It’s becoming nearly impossible to attend a marketing trade show (and there are plenty of them) without someone making a comment about how Google is planning to overtake the industry. It doesn’t matter if you’re an ad agency, media agency, content creator or a seller of fine wine; everyone seems to be worried that they will be overtaken by Google’s rapidly growing empire.
Paranoia has reached an all-time high and there seems to be no end in sight, as Google continues to roll out new products that catch the eye of Wall Street. In the last few weeks alone, such launches have included the Chrome Web browser, the Android operating system and even a new way to buy broadcast television.
Why is everyone so concerned?
Because Google is a smart, adaptive, changing, learning enterprise that will not be confined to boundaries established by companies that are less smart, adaptive or able to change.
Fear of Google — or the so-called “FOG” — is partially driven by a growing resentment over how quickly the firm has become a highly respected global marketing authority. Google has led the “innovation conversation” over the past few years and there seems to be more confidence in the company detangling the future for marketers than traditional agencies.
How did Google reach this point?
By pouring boatloads of investment into R&D that is powered by leading-edge engineering and analytic resources. This approach resulted in the creation of applications that typically provide a superior user experience and potentially better answers for marketers. Initially, this yielded search dominance. But growth beyond search is where the FOG begins to crawl.
Google’s expansion into content creation (YouTube, knoll, map mashing) demonstrates an ability to devise applications that harness the power of user-generated creativity. While not traditional creative development, this starts to lean into the space usually occupied by media-content companies and ad agencies.

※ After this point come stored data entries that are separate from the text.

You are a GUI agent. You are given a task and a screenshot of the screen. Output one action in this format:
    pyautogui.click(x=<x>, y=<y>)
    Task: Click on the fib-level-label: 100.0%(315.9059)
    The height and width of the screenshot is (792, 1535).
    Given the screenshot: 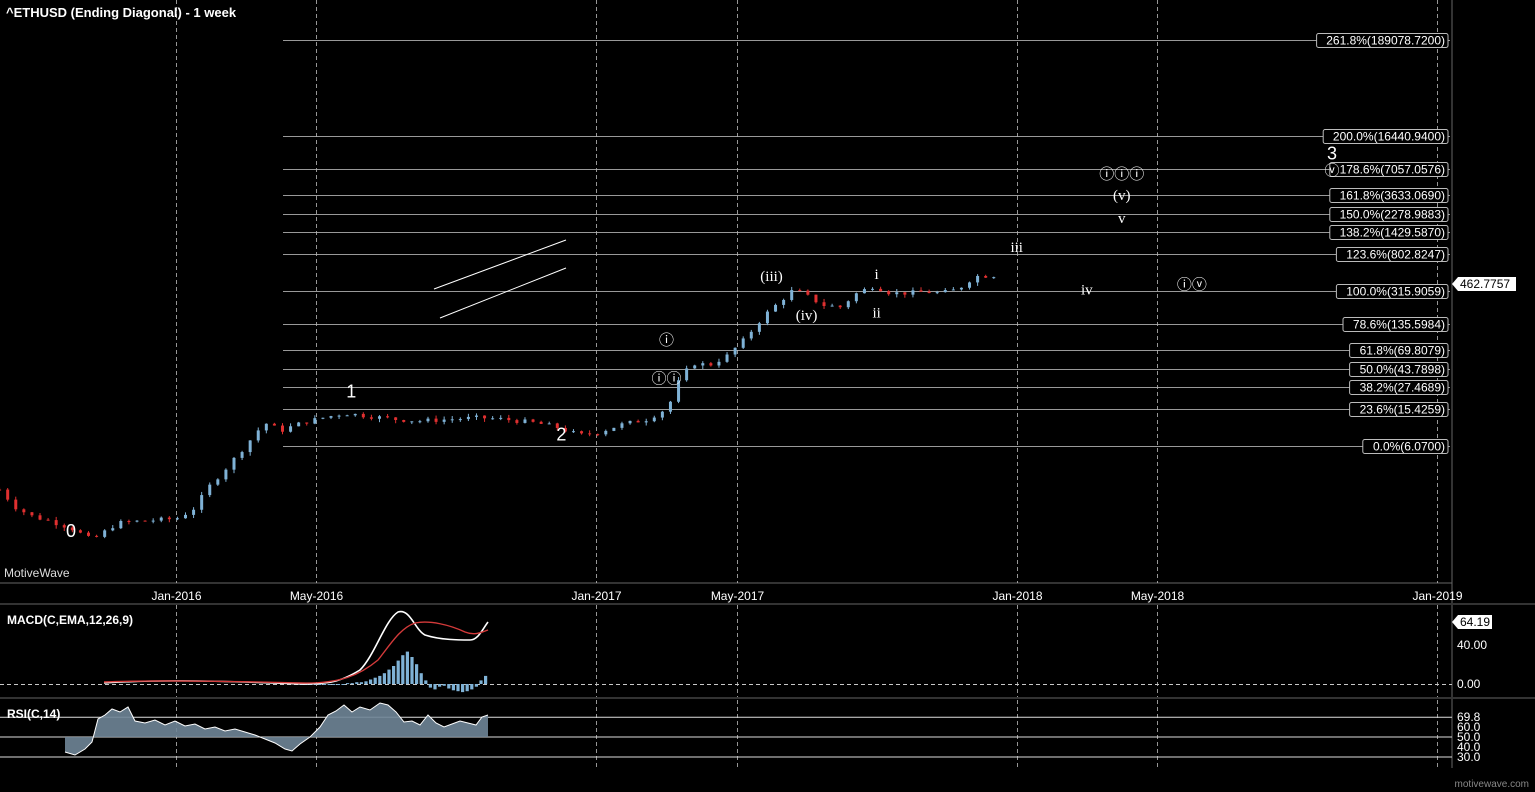 What is the action you would take?
    pyautogui.click(x=1396, y=292)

Its plunge into applications to help media agencies buy radio, TV and print may help eliminate the productivity inefficiencies in our business. While not traditional media planning/buying, this starts to lean into the space of media agencies.
And Google’s new Web analytics tools help planners conduct research for free. Google hopes this will increase the likelihood to invest with its properties. While this level of analytic research is not a direct threat to Nielsen and comScore, this starts to lean into the space of research companies.
With all of that as a backdrop, should we worry about Google eliminating our jobs?
Not yet. But we should stop worrying and start hurrying to stay on the same footing.
Google’s culture to invent new platforms should be a wake-up call for advertising and other marketing companies to constantly rethink our offerings and our business models. We need to hurry to get ahead of more adaptive and risk-embracing digital companies that don’t live in confined walls. Google is not the only company that fits this description.
We need to stop obsessing over the Google-Yahoo! search partnership and focus on the bigger picture of how search is fundamentally changing the way people make buying decisions. This focus may be the catalyst for new offerings that challenge Google’s market dominance. Obviously if Google violates fair trade regulations, it’s the government’s responsibility to make objective rulings. Needless to say, this will be interesting to watch given the regulatory debates that are likely to occur in the foreseeable future.
Agencies have an opportunity to put a new stake in the ground that guides clients with objective digital consulting on how to navigate a changing and increasingly more complex marketing landscape. This requires both resources and a commitment to challenge the conventions of our industry.